Parte 1/6
Por: Geraldina González de la Vega
„Parecemos húngaros“ dijo una, a lo que la otra contestó “¿Conoces a algún húngaro?”
Las leyendas, mitos y prejuicios están en todos lados, los repetimos sin pensarlos dos veces, por eso no me sorprendió escuchar “¿a Bulgaria?” “¿Quién quiere ir a Bulgaria?” “¿Qué hay en Bulgaria?” “Nadie va a Bulgaria.” Pues no, desafortunadamente mucha gente no va a Bulgaria porque piensa que no hay nada, quizá algunos piensan que hay yogurt en grandes cantidades, pero nada más. Y para su sorpresa, Bulgaria es más que yogurt.
El piloto anunciaba que en unos minutos aterrizaríamos en el aeropuerto internacional de Sofia (sin acento), me asomé por la ventana y ví cómo la cordillera de los Balcanes rodeaba la capital búlgara, colocada en un valle. Desde el aire la ciudad se veía pequeña y no se alcanzaba a apreciar mucho de ella. Ya en el taxi por un momento me sentí en Río La Piedad saliendo del AICM, el taxi, la manera de manejar del taxista, el aire, los edificios, las calles, todo era muy similar a la Ciudad de México, Thomas y yo coincidimos, si no fuera porque no podemos leer ningún letrero, podrían engañarnos y decirnos que hemos llegado a alguna ciudad mexicana.
Entramos a una avenida que en vez de pavimento, tenía piedras muy suaves, se sentía y se escuchaba en las llantas, era el Bulevar Car Osvoboditel, avenida principal de Sofia, por donde corren paralelos los edificios más importantes de la ciudad. De pronto, apareció frente a nosotros a la derecha, imponente, el edificio de la Universidad de Sofia, San Clemente de Ohrid, con las esculturas de los hermanos Evlogi Georgiev y Hristo Georgiev, y en el centro de una plaza, la ecuestre del zar Alejandro II, que como en Helsinki, es recordado por su apoyo para la independencia nacional búlgara. Enfrente, la Asamblea Nacional que revela en su pórtico el lema nacional “la unión hace la fuerza”, claro escrito en cirílico. La tricolor búlgara ondea junto con la bandera de la Unión Europea. En la esquina, un edificio de color amarillo, que lleva orgulloso el letrero “Academia Búlgara de las Ciencias”. Bajamos del taxi, al descender miré hacia atrás: se asomaba entre el edificio de la Academia y el de la Asamblea, orgullosa, la imponente catedral Aleksandr Nevski, con sus cúpulas doradas destellando reflejos de ese abrasador sol veraniego. Llegamos a Sofia.

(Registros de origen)
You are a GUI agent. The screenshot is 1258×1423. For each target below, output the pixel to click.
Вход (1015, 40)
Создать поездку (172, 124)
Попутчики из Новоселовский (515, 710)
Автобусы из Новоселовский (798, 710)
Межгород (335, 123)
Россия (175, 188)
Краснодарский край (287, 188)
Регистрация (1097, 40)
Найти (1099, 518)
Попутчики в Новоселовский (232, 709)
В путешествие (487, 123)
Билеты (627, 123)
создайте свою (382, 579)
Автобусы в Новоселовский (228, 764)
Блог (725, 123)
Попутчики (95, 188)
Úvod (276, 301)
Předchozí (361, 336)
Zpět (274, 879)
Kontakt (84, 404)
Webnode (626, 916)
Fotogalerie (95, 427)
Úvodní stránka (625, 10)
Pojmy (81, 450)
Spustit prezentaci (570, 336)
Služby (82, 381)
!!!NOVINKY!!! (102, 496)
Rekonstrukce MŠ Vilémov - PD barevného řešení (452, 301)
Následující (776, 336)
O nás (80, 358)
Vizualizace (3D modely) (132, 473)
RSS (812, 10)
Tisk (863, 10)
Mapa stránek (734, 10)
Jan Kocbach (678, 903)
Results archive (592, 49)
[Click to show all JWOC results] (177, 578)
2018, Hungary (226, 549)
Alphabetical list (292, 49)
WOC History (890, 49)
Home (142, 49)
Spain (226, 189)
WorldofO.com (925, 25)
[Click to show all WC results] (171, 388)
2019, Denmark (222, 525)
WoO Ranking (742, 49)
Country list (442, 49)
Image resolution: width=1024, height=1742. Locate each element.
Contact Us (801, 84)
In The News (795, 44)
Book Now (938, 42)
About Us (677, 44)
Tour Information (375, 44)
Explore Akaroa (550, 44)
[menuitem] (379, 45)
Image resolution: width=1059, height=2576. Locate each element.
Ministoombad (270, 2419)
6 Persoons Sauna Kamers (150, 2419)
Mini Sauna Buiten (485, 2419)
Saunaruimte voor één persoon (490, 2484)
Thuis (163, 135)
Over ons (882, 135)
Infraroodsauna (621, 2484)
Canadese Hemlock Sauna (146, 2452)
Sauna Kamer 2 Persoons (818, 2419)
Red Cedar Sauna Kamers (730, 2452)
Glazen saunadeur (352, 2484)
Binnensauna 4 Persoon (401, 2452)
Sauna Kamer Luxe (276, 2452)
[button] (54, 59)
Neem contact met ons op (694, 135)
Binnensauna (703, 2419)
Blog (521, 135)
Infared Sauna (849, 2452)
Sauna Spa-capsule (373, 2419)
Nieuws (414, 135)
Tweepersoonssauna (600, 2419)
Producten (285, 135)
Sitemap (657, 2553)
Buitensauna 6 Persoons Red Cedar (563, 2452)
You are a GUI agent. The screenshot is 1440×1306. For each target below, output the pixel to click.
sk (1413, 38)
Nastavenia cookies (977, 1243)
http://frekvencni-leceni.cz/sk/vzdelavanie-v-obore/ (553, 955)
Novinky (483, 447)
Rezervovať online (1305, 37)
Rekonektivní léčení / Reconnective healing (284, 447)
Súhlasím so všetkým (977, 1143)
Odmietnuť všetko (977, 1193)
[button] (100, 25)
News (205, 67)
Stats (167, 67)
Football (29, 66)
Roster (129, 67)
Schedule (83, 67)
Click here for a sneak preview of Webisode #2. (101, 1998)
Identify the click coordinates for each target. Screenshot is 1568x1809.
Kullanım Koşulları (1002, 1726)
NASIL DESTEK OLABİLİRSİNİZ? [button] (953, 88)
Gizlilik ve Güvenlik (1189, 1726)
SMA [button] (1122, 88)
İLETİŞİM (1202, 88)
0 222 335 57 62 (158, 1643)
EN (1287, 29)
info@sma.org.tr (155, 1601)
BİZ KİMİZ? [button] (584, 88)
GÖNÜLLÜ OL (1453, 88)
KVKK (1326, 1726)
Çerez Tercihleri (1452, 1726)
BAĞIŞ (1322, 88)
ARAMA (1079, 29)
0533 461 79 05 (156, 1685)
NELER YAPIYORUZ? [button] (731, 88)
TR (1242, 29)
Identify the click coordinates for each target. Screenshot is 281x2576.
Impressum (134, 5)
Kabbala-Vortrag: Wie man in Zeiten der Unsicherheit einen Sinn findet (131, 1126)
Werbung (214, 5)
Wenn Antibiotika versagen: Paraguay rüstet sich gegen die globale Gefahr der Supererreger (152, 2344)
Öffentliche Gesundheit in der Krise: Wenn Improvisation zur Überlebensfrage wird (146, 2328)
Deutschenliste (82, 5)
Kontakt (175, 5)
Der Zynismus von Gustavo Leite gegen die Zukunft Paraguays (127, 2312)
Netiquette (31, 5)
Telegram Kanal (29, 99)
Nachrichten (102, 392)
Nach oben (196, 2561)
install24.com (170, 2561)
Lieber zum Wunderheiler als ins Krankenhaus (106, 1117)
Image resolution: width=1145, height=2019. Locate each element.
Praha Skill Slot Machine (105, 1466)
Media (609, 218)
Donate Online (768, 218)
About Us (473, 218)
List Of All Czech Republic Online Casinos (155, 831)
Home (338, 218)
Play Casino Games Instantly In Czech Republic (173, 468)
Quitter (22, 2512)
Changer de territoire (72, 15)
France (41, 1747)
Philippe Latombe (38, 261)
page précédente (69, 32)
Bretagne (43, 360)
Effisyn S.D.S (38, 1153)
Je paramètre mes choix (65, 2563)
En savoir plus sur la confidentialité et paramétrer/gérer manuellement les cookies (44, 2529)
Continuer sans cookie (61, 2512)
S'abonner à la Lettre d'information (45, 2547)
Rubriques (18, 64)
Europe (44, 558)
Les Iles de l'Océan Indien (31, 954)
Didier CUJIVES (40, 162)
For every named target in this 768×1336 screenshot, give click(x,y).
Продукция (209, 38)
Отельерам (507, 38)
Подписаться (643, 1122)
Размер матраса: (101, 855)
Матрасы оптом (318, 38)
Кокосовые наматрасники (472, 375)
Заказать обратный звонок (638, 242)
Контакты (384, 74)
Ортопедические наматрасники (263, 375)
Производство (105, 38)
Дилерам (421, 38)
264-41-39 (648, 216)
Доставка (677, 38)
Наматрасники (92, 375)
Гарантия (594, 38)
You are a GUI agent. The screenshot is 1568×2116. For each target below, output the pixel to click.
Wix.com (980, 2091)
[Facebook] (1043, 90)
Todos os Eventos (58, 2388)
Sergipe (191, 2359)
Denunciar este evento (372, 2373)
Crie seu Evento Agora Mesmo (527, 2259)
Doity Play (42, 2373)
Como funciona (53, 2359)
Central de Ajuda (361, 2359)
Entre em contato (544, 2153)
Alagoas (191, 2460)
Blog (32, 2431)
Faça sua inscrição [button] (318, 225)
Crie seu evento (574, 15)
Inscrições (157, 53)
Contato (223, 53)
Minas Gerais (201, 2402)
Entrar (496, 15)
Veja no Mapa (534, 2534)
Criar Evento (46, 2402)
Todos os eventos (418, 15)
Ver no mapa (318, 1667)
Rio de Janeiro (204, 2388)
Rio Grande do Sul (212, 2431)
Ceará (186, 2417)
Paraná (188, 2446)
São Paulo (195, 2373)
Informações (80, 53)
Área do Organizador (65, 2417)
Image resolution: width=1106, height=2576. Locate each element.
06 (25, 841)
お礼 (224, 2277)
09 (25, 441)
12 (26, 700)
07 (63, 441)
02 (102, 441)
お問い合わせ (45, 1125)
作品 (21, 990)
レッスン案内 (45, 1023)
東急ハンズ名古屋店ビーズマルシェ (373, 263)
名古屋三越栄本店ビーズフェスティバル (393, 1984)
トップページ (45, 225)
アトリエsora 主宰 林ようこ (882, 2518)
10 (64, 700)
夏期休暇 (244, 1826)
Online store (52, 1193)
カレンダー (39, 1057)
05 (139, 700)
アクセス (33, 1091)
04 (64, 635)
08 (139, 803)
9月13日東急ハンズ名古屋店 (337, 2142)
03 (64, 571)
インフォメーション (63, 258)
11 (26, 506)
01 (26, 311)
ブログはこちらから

#### Qué debes hacer
A. Devuelve todas las líneas de los registros que contienen la cadena "Cedar".
B. Prolonga la crónica sobre Bulgaria a partir de su última oración.
Los registros no guardan ninguna relación con la crónica sobre Bulgaria.

#### Respuestas por tarea
A.
Red Cedar Sauna Kamers (730, 2452)
Buitensauna 6 Persoons Red Cedar (563, 2452)

B.
El calor era terríble, nos acomodamos en el cuarto y decidimos salir en búsqueda de un restorán. En el hotel nos recomendaron uno que quedaba “cerca”, primero había que cambiar los euros por leva, la moneda búlgara que equivale a 2 por un euro. Seguimos caminando por las calles del centro, que de nuevo, de no ser por los letreros en cirílico, podrían ser Madero o Donceles. Llegamos hasta un parque, y luego hasta una avenida pequeña por donde corrían los tranvías.
A lo largo puestos de frutas y verduras y de elotes calientes. Seguimos caminando y llegamos por fin al restorán, el Manastirska Magernitsa, en donde fuimos recibidos con una gran amabilidad. Tanta, que volvimos otro día a cenar. La carta -en inglés- merecía una lectura cuidadosa, pues los platos eran descritos a detalle “primero distribuyo las manzanas rostizadas junto con las zetas sobre un molde. Después, coloco los lomos de venado. Les rocío un poco de cognac y salsa de blueberry y los dejo reposar toda la noche...” Así sabían, de película. Durante la comida bebimos una cerveza del local, muy parecida a la Weißen alemana, bastante buena. Al final pedimos una rakia, aguardiente tradicional búlgaro, muy parecido a la grappa italiana. Más tarde nos enteramos que la rakia no se toma como digestivo, sino que se pide antes de la comida, acompañada de una ensalada o de pepinos agrios, o en todo caso, durante la comida. Bueno, son las ventajas del turista, nos está permitido romper algunas reglas. En la guía del hotel se advierte que nunca debe tomarse la rakia como el tequila, sino que debe beberse despacio y saborearse (¡!) “No Muppets with Rakia”.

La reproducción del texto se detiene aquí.